Ok, I'll grant that the original INTENT wasn't a massacre, but a massacre still occurred.
Your narrative leaves out important facts - that village could have been taken peacefully, per Haganah, that they represented no thread at the time, that they had signed and not violated a peace pact, and that non-resisting civilians were systematically killed. It was an utterly unnecessary massacre from start to finish.
Interesting that you qualified your statement with "non-resisting" and "systematically". Neither of these things are true. There's the narrative again.
Are you telling me children were resisting? How about the people hiding in the houses? How were they resisting?
I might agree that the village could have been taken peacefully. Why wasn't it? Might it have been because the villagers stockpiled weapons, built fortifications and trained men to shoot? Again, you leave out important facts in order to sell your "massacre" story. When, in point of fact, the village was not taken peacefully because the villagers chose to fight.
What important facts are you leaving out of your non-massacre story?
According to Wiki: Irgun and Lehi commanders had believed the residents would flee, but the fighters encountered resistance. The residents did not realize that the point of the attack was conquest, thinking it just a raid, and failed to run while they had the chance.
That does not negate the fact it could have been taken peacefully like Abu Ghosh, without a military attack - Abu Ghosh, like Deir Yassim, had remained neutral. Haganah repeatedly stated that it was unnecessary to attack it, and Deir Yassim HAD a peace pact, it had adhered to and it had turned away or notified Haganah of the presence of foreign fighters.
Most of the villages Jewish and Arab were at risk of attack from both Arab militias or Jewish militias and had some degree of fortification.
And what makes you think the peace pact between the Arab and Jewish villages would permit EITHER group to use the village as a base?
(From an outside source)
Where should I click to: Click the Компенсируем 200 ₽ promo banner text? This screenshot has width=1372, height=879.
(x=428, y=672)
If the villagers fought off the Arab forces who wanted to use the village in that way, what makes you think they wouldn't have tried to fight of the Jewish forces. (Which they did).
Which is in line with their being neutral - and again, Haganah did not seem to have a problem with that.
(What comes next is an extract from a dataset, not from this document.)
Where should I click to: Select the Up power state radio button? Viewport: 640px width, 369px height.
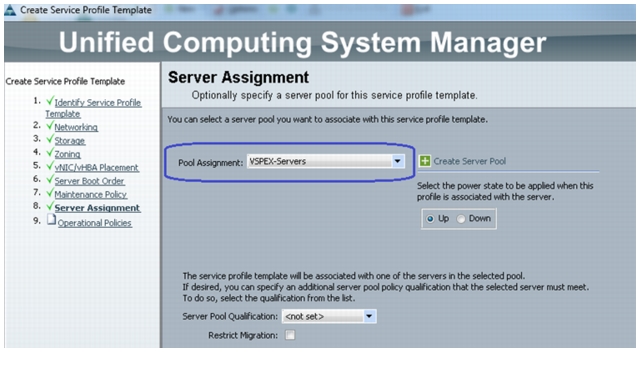[430, 219]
And to keep focused on what my point is -- it is not that atrocities did not happen. They clearly did. On both sides. (Like the Hadassah medical convoy attack (also called a massacre) a few days later.) And they should, of course, be condemned. But both sides also used this particular event as propaganda and it is difficult to sort out which is which.
Agree, and when discussing something extremely emotional, which these things are - it's good to remember what the actual points are.
Upselling and memorializing one particular battle in a long (very long) conflict between two peoples as a massacre only serves to entrench (infect) the mentality that the Arabs bear no responsibility toward events and that they are merely victims of oppressors. That the Arabs are being acted upon instead of being a partner in the conflict.
This part, I don't agree with. I think this particular event is a poor example to use to make that particular point.